3. The method as claimed in claim 2 wherein the parameters for a first signal component in a track include a parameter representative of an absolute frequency of said signal component and wherein said encrypting act comprises scrambling the parameters of subsequent signal segments with said cryptographic key.
4. The method as claimed in claim 3 wherein said parameters of subsequent signal segments comprise differential amplitude and frequency values from parameters of linked signal components already determined and wherein said encrypting act comprises scrambling said amplitude and/or frequency differences.
5. The method as claimed in claim 1 wherein said generating act provides a parametric representation independent of a first sampling frequency so allowing said audio signal to be synthesized independently of said first sampling frequency.
6. The method as claimed in claim 1, the method further comprising the act of:
modeling a noise component of the audio signal by determining filter parameters of a filter which has a frequency response approximating a target spectrum of the noise component.
7. The method as claimed in claim 6 wherein said encrypting act comprises scrambling said filter parameters.
8. The method as claimed in claim 6 comprising the act of converting the filter parameters to parameters independent of a first sampling frequency.
9. The method as claimed in claim 8 wherein said filter parameters are auto-regressive and moving average parameters and said independent parameters are indicative of Line Spectral Frequencies.
10. The method as claimed in claim 8 wherein said encrypting act comprises scrambling said independent parameters.
11. The method as claimed in claim 9 wherein said independent parameters are represented in one of absolute frequencies or a Bark scale or an ERB scale.
12. The method as claimed in claim 1 wherein said method further comprises the acts of:
estimating a position of a transient signal component in the audio signal; and
matching a shape function having shape parameters and a position parameter to said transient signal;
wherein said encrypting act comprises scrambling said position and/or shape parameters; and
wherein said generating act includes the encrypted position and shape parameters in said audio stream.
13. The method as claimed in claim 12 wherein said position parameter is representative of an absolute time location of said transient signal component in said audio signal.
14. The method as claimed in claim 12, wherein said matching act is responsive to said transient signal component being a step-like change in amplitude to provide a shape function indicating a step transient.
15. A method of decoding an audio stream, the method comprising the acts of:
reading an encoded audio stream representative of an audio signal including a parametric representation of the audio signal, said parametric representation comprising separate transient, sinusoidal and noise components;
responsive to the availability of a key, separately decrypting each of at least one of the components of said parametric representation with said key to create a decrypted parametric representation; and
employing said decrypted parametric representation to synthesize said audio signal, wherein the act of separately decrypting each of at least one of the components of said parametric representation occurs after inverse quantization of the audio signal.
16. An audio coder, comprising:
a sampler for sampling an audio signal to generate sampled signal values;
an analyzer for analyzing the sampled signal values to generate a parametric representation of the audio signal, said parametric representation comprising a separate transient, sinusoidal and noise components;
an encryption module for separately scrambling each of at least one of the components of said parametric representation prior to quantization of the audio signal; and
a bit stream generator for generating an encoded audio stream including said encrypted parametric representation of said audio signal which enables said audio signal to be synthesized from said encoded audio stream at a lower quality level than would be produced using an unencrypted parametric representation.

▶ What to work on:
1 - From the audio encryption claims, list each component that claim 16 names as part of the audio coder.
2 - Print the passage of the audio encryption claims starting with "12. The method" and going on through "said audio stream.".

Word and element location data:
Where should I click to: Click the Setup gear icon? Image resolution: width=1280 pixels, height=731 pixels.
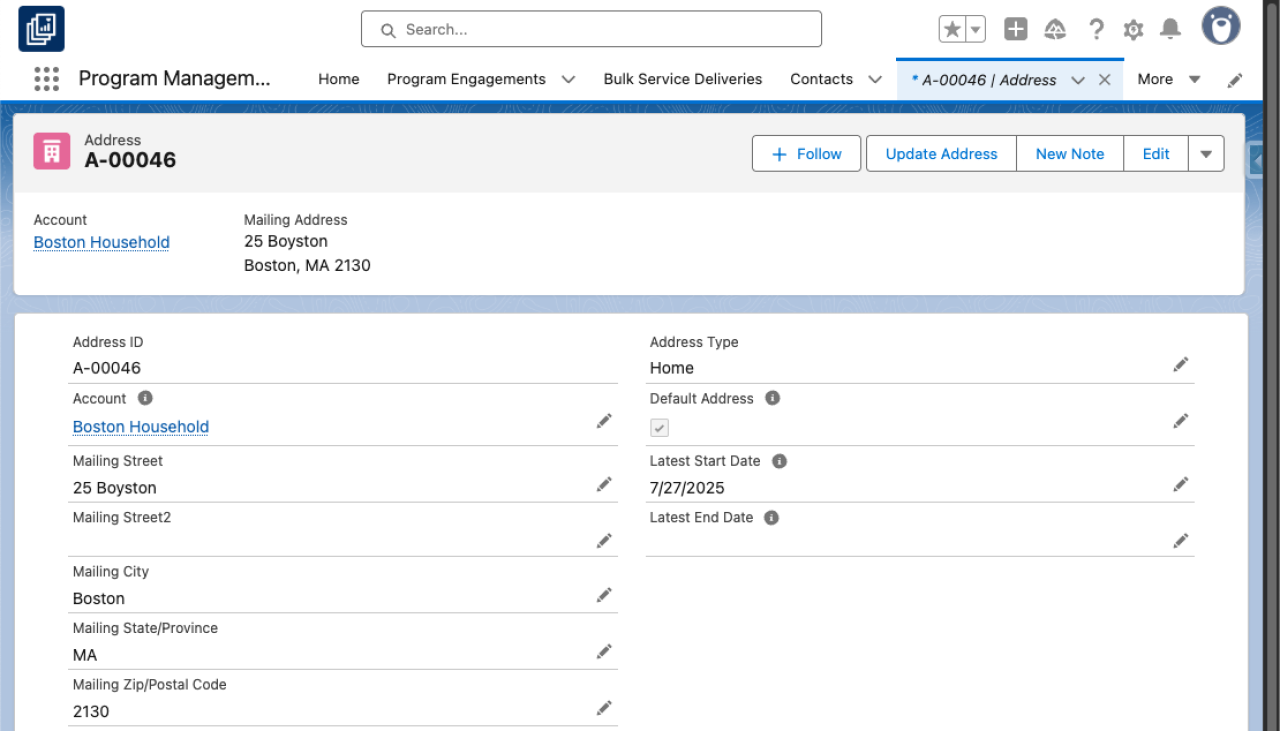1133,29
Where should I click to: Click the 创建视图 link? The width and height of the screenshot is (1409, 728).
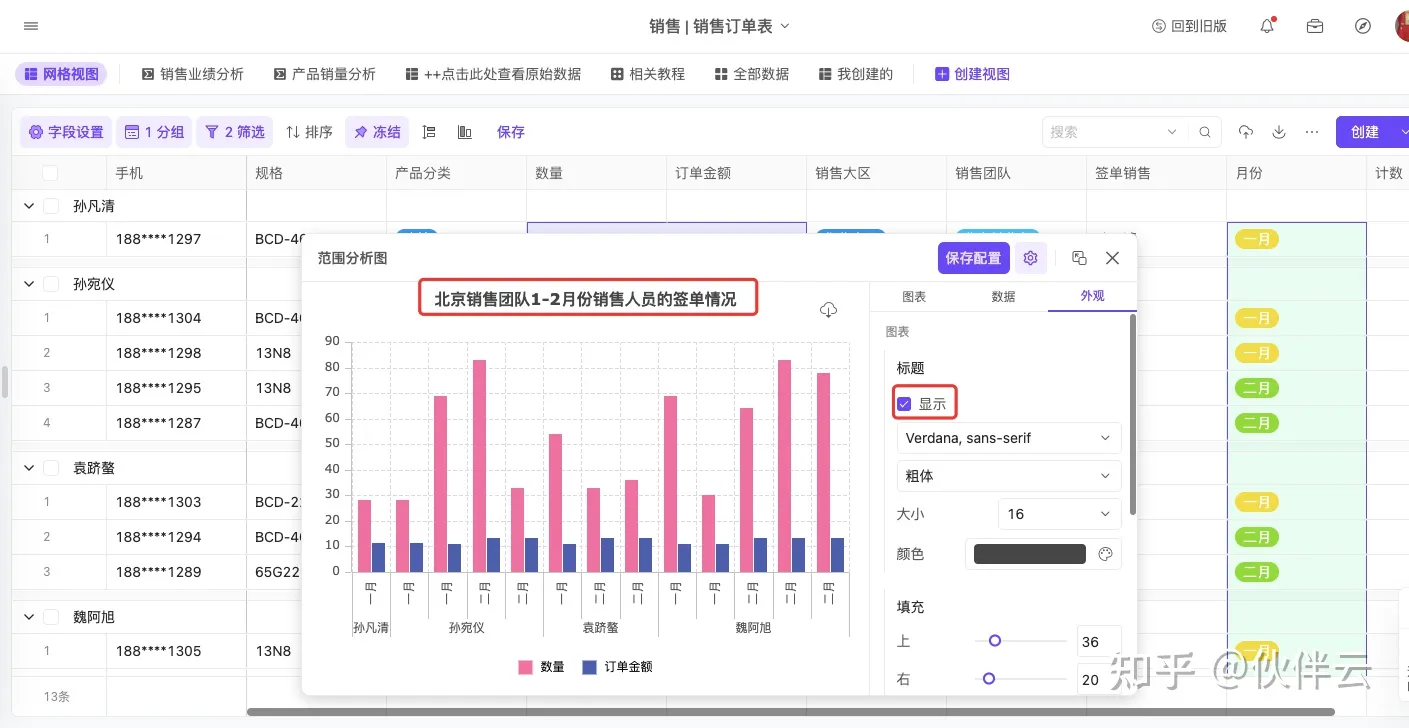(972, 74)
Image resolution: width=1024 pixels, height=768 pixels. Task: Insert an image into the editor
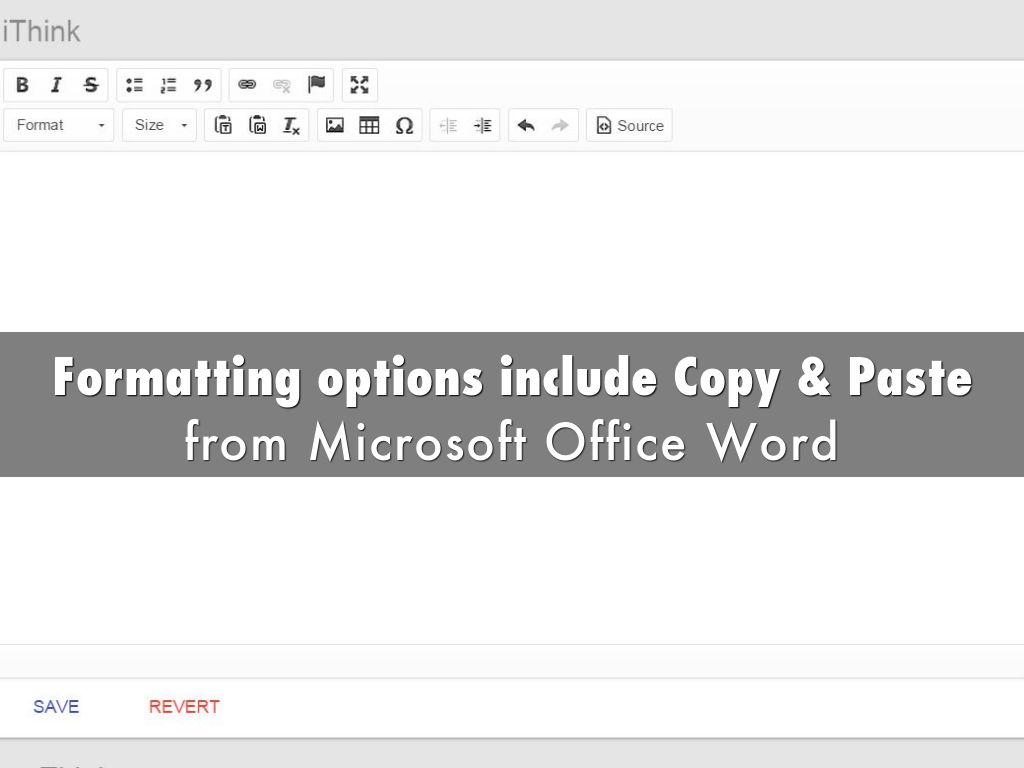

▶ Outputs in order:
1 -
- a sampler
- an analyzer
- an encryption module
- a bit stream generator

2 -
12. The method as claimed in claim 1 wherein said method further comprises the acts of:
estimating a position of a transient signal component in the audio signal; and
matching a shape function having shape parameters and a position parameter to said transient signal;
wherein said encrypting act comprises scrambling said position and/or shape parameters; and
wherein said generating act includes the encrypted position and shape parameters in said audio stream.